**** Kutipan Dokumen ****

Senin, 13 November 2017

Konsekuensi Hijrah

"Barang siapa berhijrah di jalan Allah, niscaya mereka akan mendapatkan di bumi ini tempat hijrah yang luas dan (rezeki) yang banyak..." (An Nisa' [4]: 100)

 oOo

Utsman bin Affan, salah seorang Sahabat Nabi SAW, lahir dari keluarga kaya raya dan berpengaruh dari suku Quraisy. Ia bahkan tak sekadar kaya, juga terpelajar. Ia mampu membaca dan menulis sejak usia dini ketika kebanyakan anak-anak seusianya buta huruf. 

Di masa mudanya, ia telah menjadi pedagang yang sukses. Hartanya banyak. Kedudukannya sebelum memeluk Islam amat terhormat. Apalagi ia berasal dari keluarga terpandang. 

Suatu ketika Utsman memutuskaan hijrah. Ia memeluk Islam, menjadi pengikut Muhammad SAW. Padahal, ketika itu, Islam bukanlah agama yang dikenal luas. Jumlah pemeluknya masih amat sedikit. Bahkan ketika itu Islam dianggap sebagai agama pengganggu.

****

> [Tugas Latihan]
(a) Berdasarkan kutipan dokumen, Utsman bin Affan berasal dari suku apa?
(b) Sebutkan semua keterangan yang diberikan kutipan dokumen tentang keadaan Islam pada saat Utsman memeluknya.
(c) Teruskan kutipan dokumen tentang hijrahnya Utsman bin Affan, dimulai sesudah kalimat terakhir yang tercantum.

**** Cuplikan Data ****

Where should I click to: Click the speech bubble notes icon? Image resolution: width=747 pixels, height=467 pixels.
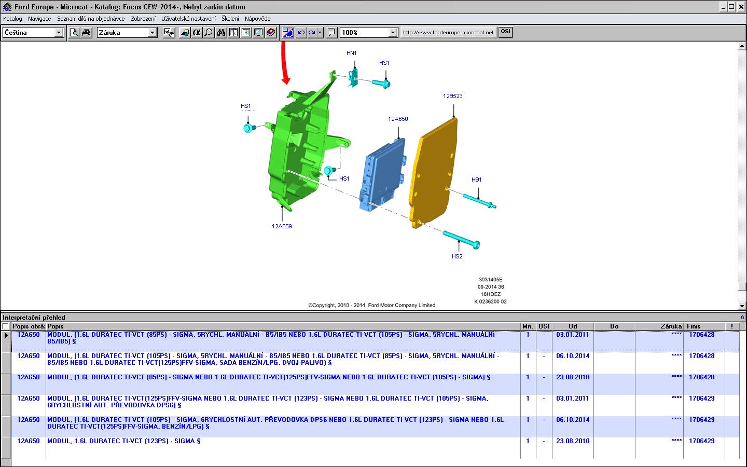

****

> [Jawaban yang Diharapkan]
(a) Suku Quraisy.

(b)
- Islam bukanlah agama yang dikenal luas.
- Jumlah pemeluknya masih amat sedikit.
- Islam dianggap sebagai agama pengganggu.

(c)
Namun, tekad Utsman sudah bulat. Ia memutuskan hijrah dari kekafiraan menjadi seorang Muslim. Ia tentu tahu konsekuensi atas keputusan itu amat berat. Ia harus melepas seluruh anugerah duniawi yang selama ini ia nikmati. 

Bahkan Utsman tak sekadar melakukan hijrah atas keyakinannya, namun juga hijrah dari satu lokasi ke lokasi lain. Ia termasuk sahabat yang pertama kali hijrah dari Makkah ke Habasyah atas perintah Rasulullah SAW. Konsekuensi atas hijrah tempat ini tentu lebih berat lagi.

Saat ini tuntutan hijrah sudah sering memanggil-manggil kaum Muslim di negara ini. Hijrah yang dimaksud tentu bukan hijrah lokasi tersebab tak leluasanya syariat Islam dijalankan di negara ini. Bukan itu! 

Negara ini memang tidak menjadikan Islam sebagai konstitusi negara. Namun, negara ini bukanlah negara kafir. Kaum Muslim masih leluasa menjalankan ibadah di sini. Jumlah masjid juga amat banyak. Azan masih berkumandang di setiap penjuru Nusantara.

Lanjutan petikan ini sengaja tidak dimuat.